Forse took the routing corridors Ross provided -- and also years later the efforts of Robert Trent Jones, Sr. who redid three other holes on the outward side. It was Forse who created the bunkering style and provided the placement one sees today as well as the array of green contours that can quickly bedevil players with their various internal movements and array of fall-offs encountered. To secure a reasonable birdie opportunity one's approach play had best be present.
The land is completely flat so the fundamental character of the course rests with the putting surfaces. To his credit, Forse did not fall into the trap in trying to superimpose a style at complete odds with the genesis of the layout.
Not all of the holes are on equal plane with one another. However, Ross provided a routing that keeps things changing so no clear pattern or routine emerges and therefore the daily wind pattern will need to accounted for when playing.
The par-4 3rd is a first rate hole -- moving to the right in the drive zone and framed extremely well by the various bunker placements. The two short par-4s on the inward half at the 11th and 12th are done well -- ditto the fine par-5 14th with the famed Willie Mays tree inserting itself into the mixture.
Amazingly, so much of what Forse had to do comes on a site where the overall acreage is quite limited. One of the advantages in playing CC of Orlando is its close proximity to the downtown area and the feeling of being disconnected from the ongoing city life that lies just beyond its property boundary.
For those who tire of the formulaic layouts that have infected much of the greater Orlando market -- if an opportunity to play CC of Orlando arises be sure to head there and see firsthand what can be done when dealing with the usual Florida landscape.
M. James Ward
Ron Forse changed everything but the routing here in 2017………and for the better.
While Forse’s specialty is course restoration (he’s done 39 Ross restorations), the biggest challenge at CCO was restoring the greens.
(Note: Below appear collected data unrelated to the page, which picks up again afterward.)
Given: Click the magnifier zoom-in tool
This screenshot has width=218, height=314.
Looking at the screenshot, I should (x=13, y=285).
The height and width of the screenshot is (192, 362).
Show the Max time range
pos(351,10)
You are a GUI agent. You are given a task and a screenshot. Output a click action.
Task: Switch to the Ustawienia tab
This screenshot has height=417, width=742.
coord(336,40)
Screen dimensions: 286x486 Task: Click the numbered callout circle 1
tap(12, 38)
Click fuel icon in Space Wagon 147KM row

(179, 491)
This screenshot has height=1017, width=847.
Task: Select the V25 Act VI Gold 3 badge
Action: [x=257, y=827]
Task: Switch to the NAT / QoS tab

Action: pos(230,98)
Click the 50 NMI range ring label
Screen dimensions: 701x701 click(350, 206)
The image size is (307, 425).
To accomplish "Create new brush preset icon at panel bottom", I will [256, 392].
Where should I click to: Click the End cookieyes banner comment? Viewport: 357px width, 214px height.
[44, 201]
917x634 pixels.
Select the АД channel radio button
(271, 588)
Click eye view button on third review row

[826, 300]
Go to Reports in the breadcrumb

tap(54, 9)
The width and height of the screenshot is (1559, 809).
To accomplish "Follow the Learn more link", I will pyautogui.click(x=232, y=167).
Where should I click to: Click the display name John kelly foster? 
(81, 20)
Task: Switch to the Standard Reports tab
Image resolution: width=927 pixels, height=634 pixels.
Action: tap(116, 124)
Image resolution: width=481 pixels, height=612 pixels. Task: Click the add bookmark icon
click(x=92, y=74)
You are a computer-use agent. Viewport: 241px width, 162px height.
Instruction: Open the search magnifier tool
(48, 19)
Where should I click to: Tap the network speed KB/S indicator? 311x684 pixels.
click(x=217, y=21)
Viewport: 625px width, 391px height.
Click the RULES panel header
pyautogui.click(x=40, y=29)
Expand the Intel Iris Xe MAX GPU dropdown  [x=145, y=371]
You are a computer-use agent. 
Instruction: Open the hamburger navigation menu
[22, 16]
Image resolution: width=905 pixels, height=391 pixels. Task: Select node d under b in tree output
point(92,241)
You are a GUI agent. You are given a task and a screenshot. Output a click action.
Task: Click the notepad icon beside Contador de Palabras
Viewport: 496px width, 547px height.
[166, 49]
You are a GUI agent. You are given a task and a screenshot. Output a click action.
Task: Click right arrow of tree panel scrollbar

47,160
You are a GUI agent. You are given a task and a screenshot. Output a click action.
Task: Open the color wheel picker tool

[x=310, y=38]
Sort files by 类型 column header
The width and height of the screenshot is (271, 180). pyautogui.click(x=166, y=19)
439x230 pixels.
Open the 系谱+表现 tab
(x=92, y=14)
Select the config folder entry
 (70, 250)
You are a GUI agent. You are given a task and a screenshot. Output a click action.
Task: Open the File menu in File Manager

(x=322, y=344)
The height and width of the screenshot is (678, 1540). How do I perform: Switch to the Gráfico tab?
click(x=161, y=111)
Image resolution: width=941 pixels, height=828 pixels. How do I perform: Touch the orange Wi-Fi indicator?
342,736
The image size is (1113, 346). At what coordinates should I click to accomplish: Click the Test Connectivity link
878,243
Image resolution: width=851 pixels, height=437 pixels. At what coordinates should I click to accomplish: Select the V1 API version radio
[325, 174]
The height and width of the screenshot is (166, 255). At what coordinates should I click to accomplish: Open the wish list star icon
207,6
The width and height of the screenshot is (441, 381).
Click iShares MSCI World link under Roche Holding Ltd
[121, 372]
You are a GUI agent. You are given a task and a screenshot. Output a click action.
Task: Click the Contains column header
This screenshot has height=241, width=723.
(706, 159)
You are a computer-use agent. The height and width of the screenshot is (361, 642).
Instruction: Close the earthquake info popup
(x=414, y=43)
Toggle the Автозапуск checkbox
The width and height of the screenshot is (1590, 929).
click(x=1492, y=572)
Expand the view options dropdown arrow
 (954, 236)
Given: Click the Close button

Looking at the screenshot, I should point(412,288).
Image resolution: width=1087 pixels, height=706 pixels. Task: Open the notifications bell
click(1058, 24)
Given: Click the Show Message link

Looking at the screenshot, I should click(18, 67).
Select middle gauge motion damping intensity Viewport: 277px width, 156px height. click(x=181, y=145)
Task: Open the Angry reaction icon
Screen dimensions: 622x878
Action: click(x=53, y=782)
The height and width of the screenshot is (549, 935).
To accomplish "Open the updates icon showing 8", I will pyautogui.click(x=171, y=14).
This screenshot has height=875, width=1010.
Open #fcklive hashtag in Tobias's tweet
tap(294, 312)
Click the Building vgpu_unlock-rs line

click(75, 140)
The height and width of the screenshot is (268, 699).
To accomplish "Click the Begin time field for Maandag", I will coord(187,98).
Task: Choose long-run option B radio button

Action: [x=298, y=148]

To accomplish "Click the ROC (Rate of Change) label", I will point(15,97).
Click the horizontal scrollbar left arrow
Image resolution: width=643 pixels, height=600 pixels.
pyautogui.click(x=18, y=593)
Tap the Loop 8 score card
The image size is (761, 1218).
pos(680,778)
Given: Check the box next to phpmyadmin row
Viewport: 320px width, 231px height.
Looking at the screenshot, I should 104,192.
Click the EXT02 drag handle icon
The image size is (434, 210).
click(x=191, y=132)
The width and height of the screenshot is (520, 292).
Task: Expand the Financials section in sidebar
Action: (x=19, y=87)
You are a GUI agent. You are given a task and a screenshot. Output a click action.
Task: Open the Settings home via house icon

With Ross’s field sketches unavailable, Ron had to adopt a WWDD (what would Donald do?) approach. So he decided to emulate a number of Ross greens that he thought would fit a particular hole. As a result, the golfer will see greens that (s)he might also see at Ross beauties such as Mountain Ridge, Oyster Harbors, Salem, Weston, and Country Club of Buffalo. In other cases, Ron used original ideas he thought would fit the site—the most notable being #9 with its double punchbowl green.
Every green but the first has some nifty contours, and each green offers choices—either running or aerial—on the approach shot. Over half have strategic choices from the tee as well. (My favorite was the dogleg on #14, guarded by an immense tree the members call Willie Mays. For those of you as slow as I, it was so named many years ago because “it catches everything”.) And all three par 5s require some though on the second shot—an area where architects often fall asleep. I enjoyed this course as much as a number of Florida top 50 courses here (Old Marsh, Copperhead, Timuquana and North Palm Beach) and more than a number of others (Pine Tree, Sawgrass, World Woods Oaks, Hammock Dunes Creek) ranked on this site.